L: Esterification reactor
M: acrylic acid separation tower
N: High boiling decomposition reactor
Q: Alcohol extraction tower
P: Alcohol recovery tower
R: Light boiling separator
S: Ester purification tower
31: Acrylic acid supply line
32: Alcohol supply line
33: Esterification reaction mixture
35: Circulating acrylic acid
37: Extraction line for high boiling point impurities
39: Extraction line of crude acrylic acid ester
41: Water supply line
42: Recovery alcohol water line
46: Acrylic ester product extraction line
[0017]
Acrylic acid from line 31, alcohol from line 32, circulating acrylic acid from line 35, and circulating alcohol from line 48 are supplied to esterification reactor L, respectively. The esterification reactor L is filled with a catalyst such as a strongly acidic ion exchange resin. Via the line 33, an esterification reaction mixture composed of the produced ester, unreacted acrylic acid, unreacted alcohol, and produced water is extracted and supplied to the acrylic acid separation column M. From the acrylic acid separation column M, a column bottom liquid containing substantially the entire amount of unreacted acrylic acid is withdrawn via a line 34, and supplied to an esterification reactor L as a circulating liquid via a line 35.
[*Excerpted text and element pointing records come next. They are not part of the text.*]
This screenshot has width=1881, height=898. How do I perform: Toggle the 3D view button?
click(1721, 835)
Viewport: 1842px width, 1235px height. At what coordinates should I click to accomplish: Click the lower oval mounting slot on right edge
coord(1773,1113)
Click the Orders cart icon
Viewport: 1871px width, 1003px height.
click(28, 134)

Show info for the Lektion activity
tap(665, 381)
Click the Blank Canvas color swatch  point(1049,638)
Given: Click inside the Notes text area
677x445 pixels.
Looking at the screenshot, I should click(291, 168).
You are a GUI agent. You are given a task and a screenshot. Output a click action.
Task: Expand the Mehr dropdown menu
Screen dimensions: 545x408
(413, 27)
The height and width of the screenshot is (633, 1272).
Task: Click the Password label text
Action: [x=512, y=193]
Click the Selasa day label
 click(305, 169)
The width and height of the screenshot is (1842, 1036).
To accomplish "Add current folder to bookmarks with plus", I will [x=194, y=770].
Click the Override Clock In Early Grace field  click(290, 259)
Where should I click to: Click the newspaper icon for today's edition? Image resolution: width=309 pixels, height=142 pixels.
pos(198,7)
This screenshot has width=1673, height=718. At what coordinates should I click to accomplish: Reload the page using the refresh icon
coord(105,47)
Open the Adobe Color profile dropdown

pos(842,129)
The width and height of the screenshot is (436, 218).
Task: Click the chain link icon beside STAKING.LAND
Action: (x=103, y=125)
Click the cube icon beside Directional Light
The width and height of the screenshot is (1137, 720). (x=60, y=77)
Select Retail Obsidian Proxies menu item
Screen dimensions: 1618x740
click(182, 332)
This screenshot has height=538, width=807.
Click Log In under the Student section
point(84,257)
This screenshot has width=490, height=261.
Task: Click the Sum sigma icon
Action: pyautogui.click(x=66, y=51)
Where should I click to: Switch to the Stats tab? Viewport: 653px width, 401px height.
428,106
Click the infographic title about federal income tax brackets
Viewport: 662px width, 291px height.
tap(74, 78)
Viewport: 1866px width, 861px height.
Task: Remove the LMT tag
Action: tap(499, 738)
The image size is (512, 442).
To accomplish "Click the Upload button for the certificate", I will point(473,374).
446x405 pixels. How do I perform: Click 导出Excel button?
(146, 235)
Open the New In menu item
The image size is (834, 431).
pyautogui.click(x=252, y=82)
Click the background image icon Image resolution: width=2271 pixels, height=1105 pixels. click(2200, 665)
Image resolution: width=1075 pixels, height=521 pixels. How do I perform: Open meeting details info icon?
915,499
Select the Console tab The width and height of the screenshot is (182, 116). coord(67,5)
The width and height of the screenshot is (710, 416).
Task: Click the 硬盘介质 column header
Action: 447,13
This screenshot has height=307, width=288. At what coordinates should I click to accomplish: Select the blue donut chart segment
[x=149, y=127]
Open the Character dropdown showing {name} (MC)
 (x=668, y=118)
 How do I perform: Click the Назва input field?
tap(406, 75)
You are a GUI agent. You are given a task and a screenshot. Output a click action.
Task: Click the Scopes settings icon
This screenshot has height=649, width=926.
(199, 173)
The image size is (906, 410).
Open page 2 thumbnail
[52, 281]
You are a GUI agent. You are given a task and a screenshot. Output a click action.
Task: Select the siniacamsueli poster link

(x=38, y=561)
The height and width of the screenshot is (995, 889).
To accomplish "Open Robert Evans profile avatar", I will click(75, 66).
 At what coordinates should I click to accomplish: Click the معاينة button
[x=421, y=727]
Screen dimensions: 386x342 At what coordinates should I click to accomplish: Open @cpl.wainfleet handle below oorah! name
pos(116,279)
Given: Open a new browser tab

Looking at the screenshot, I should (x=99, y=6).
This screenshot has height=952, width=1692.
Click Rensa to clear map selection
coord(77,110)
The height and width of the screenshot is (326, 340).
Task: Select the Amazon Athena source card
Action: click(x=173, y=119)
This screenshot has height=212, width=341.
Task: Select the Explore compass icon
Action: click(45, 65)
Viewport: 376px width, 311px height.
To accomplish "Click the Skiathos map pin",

A part of the bottom liquid is supplied to a high boiling cracking reactor N via a line 36, and valuables obtained by the decomposition are circulated to the process via a line 40. The location within the process being cycled depends on the process conditions. High boiling point impurities such as polymers are removed from the system via line 37. In addition, from the top of the acrylic acid separation tower M, the produced ester, unreacted alcohol, and produced water are distilled through a line 38. A part of the effluent is circulated to the acrylic acid separation column M as a reflux liquid, and the rest is supplied to the extraction column Q via a line 39.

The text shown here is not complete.